On 8/4/06, Matthew Holt <mh...@redhat.com> wrote:
> Last email regarding this script. I found a bug in it that is sporadic
> (i think it only affected different setups). However, since it would be
> a problem sometimes, I refactored the script. I'd suggest you redownload
> the script if you are using it.
>
> Matt
>
> Matthew Holt wrote:
> > I'm currently pretty busy at work. If I have I'll do it later.
> >
> > The version 0.8 recrawl script has a working version online now. I
> > temporarily modified it on the website yesterday when I ran into some
> > problems, but I further tested it and the actual working code is
> > modified now. So if you got it off the web site any time yesterday, I
> > would redownload the script.
> >
> > Matt
> >
> > Lourival Júnior wrote:
> >> Hi Matthew!
> >>
> >> Could you update the script to the version 0.7.2 with the same
> >> functionalities?
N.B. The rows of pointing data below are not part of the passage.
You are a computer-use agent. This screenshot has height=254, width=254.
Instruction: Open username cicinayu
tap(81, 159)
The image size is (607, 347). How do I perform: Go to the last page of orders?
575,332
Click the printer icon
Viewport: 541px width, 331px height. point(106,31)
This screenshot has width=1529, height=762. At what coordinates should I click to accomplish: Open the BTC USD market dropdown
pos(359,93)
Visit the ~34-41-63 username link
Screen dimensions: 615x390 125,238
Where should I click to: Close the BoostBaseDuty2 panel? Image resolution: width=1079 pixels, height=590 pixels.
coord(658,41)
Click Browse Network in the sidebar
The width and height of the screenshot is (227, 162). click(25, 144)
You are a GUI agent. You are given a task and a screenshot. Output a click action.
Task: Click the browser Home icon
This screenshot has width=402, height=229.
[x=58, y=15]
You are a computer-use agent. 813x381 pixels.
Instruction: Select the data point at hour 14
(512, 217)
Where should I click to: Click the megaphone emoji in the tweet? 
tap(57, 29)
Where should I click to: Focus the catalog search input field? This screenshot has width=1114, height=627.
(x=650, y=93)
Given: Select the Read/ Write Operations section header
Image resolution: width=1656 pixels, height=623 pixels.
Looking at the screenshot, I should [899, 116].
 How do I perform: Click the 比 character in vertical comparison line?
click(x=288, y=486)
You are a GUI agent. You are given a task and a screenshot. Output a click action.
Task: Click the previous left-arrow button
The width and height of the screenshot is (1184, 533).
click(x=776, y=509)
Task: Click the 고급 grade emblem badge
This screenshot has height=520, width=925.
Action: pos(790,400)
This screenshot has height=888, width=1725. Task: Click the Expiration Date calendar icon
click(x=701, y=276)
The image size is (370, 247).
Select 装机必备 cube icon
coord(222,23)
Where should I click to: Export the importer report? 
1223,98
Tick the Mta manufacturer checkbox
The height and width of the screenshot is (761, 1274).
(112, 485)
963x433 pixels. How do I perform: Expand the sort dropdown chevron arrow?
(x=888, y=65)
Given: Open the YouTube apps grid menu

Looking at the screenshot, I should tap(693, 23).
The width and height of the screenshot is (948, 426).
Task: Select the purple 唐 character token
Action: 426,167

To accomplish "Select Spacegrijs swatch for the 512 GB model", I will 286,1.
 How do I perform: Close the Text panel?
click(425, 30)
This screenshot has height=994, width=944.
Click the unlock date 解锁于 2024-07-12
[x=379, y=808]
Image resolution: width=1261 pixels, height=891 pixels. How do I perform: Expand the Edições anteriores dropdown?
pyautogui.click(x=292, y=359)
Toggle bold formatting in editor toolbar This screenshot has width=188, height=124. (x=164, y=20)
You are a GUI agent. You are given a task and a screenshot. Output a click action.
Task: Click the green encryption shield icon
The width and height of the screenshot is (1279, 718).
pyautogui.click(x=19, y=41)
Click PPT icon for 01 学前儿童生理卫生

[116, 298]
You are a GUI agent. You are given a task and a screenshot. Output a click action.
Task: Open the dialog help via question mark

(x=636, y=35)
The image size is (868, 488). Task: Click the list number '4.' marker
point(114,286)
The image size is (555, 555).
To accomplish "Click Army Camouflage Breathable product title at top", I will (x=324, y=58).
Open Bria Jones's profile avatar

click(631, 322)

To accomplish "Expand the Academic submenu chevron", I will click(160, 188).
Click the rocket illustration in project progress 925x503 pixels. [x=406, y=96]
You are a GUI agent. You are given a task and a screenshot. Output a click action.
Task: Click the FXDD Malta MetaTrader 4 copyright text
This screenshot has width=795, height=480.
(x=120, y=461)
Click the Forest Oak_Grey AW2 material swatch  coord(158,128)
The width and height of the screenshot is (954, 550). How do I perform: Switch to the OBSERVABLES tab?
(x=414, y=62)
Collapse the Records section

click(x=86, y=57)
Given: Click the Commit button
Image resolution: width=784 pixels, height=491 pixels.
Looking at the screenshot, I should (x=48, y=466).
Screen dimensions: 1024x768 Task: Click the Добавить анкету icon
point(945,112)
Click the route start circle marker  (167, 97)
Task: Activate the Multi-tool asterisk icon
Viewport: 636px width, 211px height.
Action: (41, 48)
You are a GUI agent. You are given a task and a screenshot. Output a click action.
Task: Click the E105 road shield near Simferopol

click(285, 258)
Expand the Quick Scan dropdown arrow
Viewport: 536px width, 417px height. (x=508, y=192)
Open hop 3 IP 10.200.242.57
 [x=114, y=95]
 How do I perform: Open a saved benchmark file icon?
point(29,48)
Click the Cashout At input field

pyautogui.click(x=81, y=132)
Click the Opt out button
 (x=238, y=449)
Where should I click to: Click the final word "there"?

I write a scritp that do this, but it don't work very
> >> well...
> >>
> >> Regards!
> >>
> >> On 8/2/06, Matthew Holt <mh...@redhat.com> wrote:
> >>>
> >>> Just letting everyone know that I updated the recrawl script on the
> >>> Wiki. It now merges the created segments them deletes the old segs to
> >>> prevent a lot of unneeded data remaining/growing on the hard drive.
> >>>   Matt
> >>>
> >>>
> >>> http://wiki.apache.org/nutch/IntranetRecrawl?action=show#head-e58e25a0b9530bb6fcdfb282fd27a207fc0aff03
> >>>
> >>>
> >>
> >>
> >>
> >
>

Re: 0.8 Recrawl script updated

Posted by Matthew Holt <mh...@redhat.com>.
Last email regarding this script. I found a bug in it that is sporadic 
(i think it only affected different setups). However, since it would be 
a problem sometimes, I refactored the script. I'd suggest you redownload 
the script if you are using it.

Matt

Matthew Holt wrote:
> I'm currently pretty busy at work. If I have I'll do it later.
>
> The version 0.8 recrawl script has a working version online now. I 
> temporarily modified it on the website yesterday when I ran into some 
> problems, but I further tested it and the actual working code is 
> modified now. So if you got it off the web site any time yesterday, I 
> would redownload the script.
>
> Matt
>
> Lourival Júnior wrote:
>> Hi Matthew!
>>
>> Could you update the script to the version 0.7.2 with the same
>> functionalities? I write a scritp that do this, but it don't work very
>> well...
>>
>> Regards!
>>
>> On 8/2/06, Matthew Holt <mh...@redhat.com> wrote:
>>>
>>> Just letting everyone know that I updated the recrawl script on the
>>> Wiki. It now merges the created segments them deletes the old segs to
>>> prevent a lot of unneeded data remaining/growing on the hard drive.
>>>   Matt
>>>
>>>
>>> http://wiki.apache.org/nutch/IntranetRecrawl?action=show#head-e58e25a0b9530bb6fcdfb282fd27a207fc0aff03 
>>>
>>>
>>
>>
>>
>

Re: 0.8 Recrawl script updated

Posted by Matthew Holt <mh...@redhat.com>.
I'm currently pretty busy at work. If I have I'll do it later.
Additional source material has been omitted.